For now, you can try the new Collection search or stick to the old one as we make adjustments to the new one to make sure it works for you. We will not make any further changes or improvements to the old product while we focus our efforts on implementing this new search engine and making the new Collection search work well for all researchers.

Please give your feedback on the new Collection search, so we can get it right.

A difference in your search results

More relevant results

The old search engine had a built-in dictionary of synonyms, which means it would give you extra results based on its synonyms. The new search engine only returns stemming words of the term entered.

We can create and update a dictionary of synonyms in the new search engine to better serve our context and our clients. For example, we can build a list of synonyms for Indigenous research terms.

Results that are not restricted based on accented characters

The new search engine treats accented characters neutrally and will not include or exclude results based on whether your search terms had accents.

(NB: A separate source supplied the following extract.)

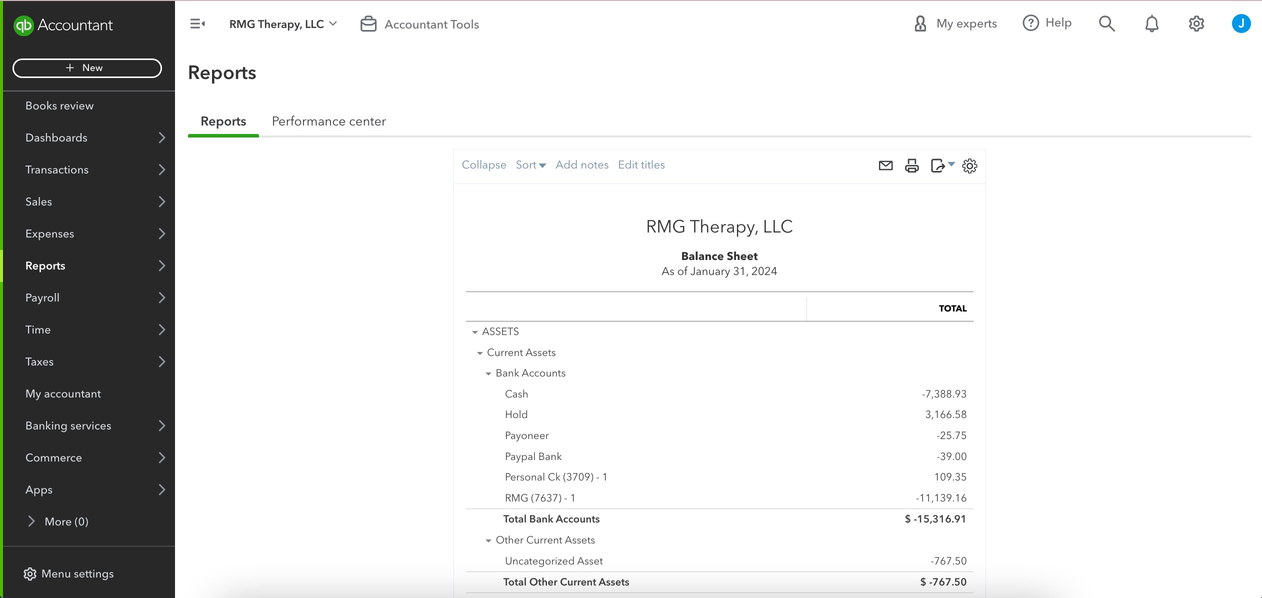Open the account settings gear in header
This screenshot has width=1262, height=598.
[1196, 24]
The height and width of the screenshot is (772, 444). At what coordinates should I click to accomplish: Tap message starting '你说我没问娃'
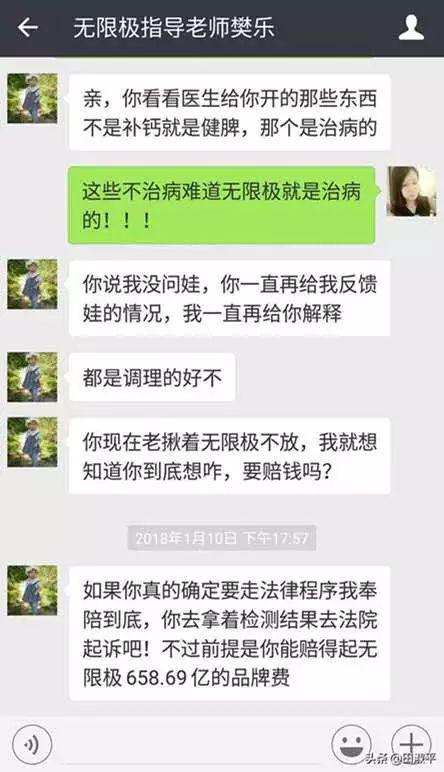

For example: searching "Québec" (with an accent) will return all results with the word spelled with an accent first and then follow with records that are spelled "Quebec" (without the accent).

Search features

The old search engine had search and access limitations. Here are some of the enhancements you can expect with the new search engine.

New search engine

  •   Up to 30,000 results per search
  •   5000 results can be listed in the export
  •   A customizable algorithm
  •   Accents are treated neutrally
  •   Result count in "Limit to" is exact
  •   Unlimited number of "Limit to" filters can be applied
  •   We can customize the synonym dictionary
  •   No duplicate results
  •   Keywords can be highlighted in the search results
  •   All records searchable regardless of size

Old search engine

  •   Up to 5000 browsable results per search
  •   3000 results can be listed in the export
  •   An algorithm that we can't modify
  •   Accents returned inconsistent results
  •   Results count in "Limit to" was inaccurate
  •   Maximum of 100 "Limit to" filters could be applied
  •   Proprietary synonym list, with no ability to customize them
  •   Duplicate search results
  •   Unable to highlight keywords in the search results
  •   Some records could not be searched due to size

About the algorithm

The new search engine uses a ranking algorithm called Okapi Best Match 25 (BM25). It figures out which documents are most relevant to what you're searching for, using a combination of how often terms appear, how unique they are, and the length of the documents.

Advantages

  • Ranks documents based on how terms are spread across the collection, making it flexible for different documents and queries.
  • Works well for longer queries because it handles term repetition and takes document length into account.

Disadvantages

  • Doesn't consider the meaning of the query terms or documents and treats accented characters neutrally. Your search results will include homonyms. For example, searching for the word "pêche" (the French word for fishing) will return records that contain the word "péché" (the French word for sin).
  • Doesn't personalize results, treating all user queries the same, so it may not deliver results tailored to individual users.

Stemming

Stemming is the process of reducing words to their root or base form, called the "stem." This helps improve the accuracy of search results by treating variations of a word as equivalent. For example, the words "running," "runner," and "ran" might all be reduced to the stem "run," or "fishing" and "fisherman" might be reduced to the stem "fish." It helps computers understand different forms of a word as the same thing, making it easier to search for information.

The stemming approach of the old search engine was not publicly disclosed, and we couldn't adjust it to researchers' needs. With the new search engine, we know the stemming approach and have more control over its impact on your search results. One challenge we face is making sure the stemming approach works for records in both English and French.

What this means for your research: you will likely get more results than in the old Collection search based on the root of many words. With your continued feedback, we can adjust this approach to work better for you over time.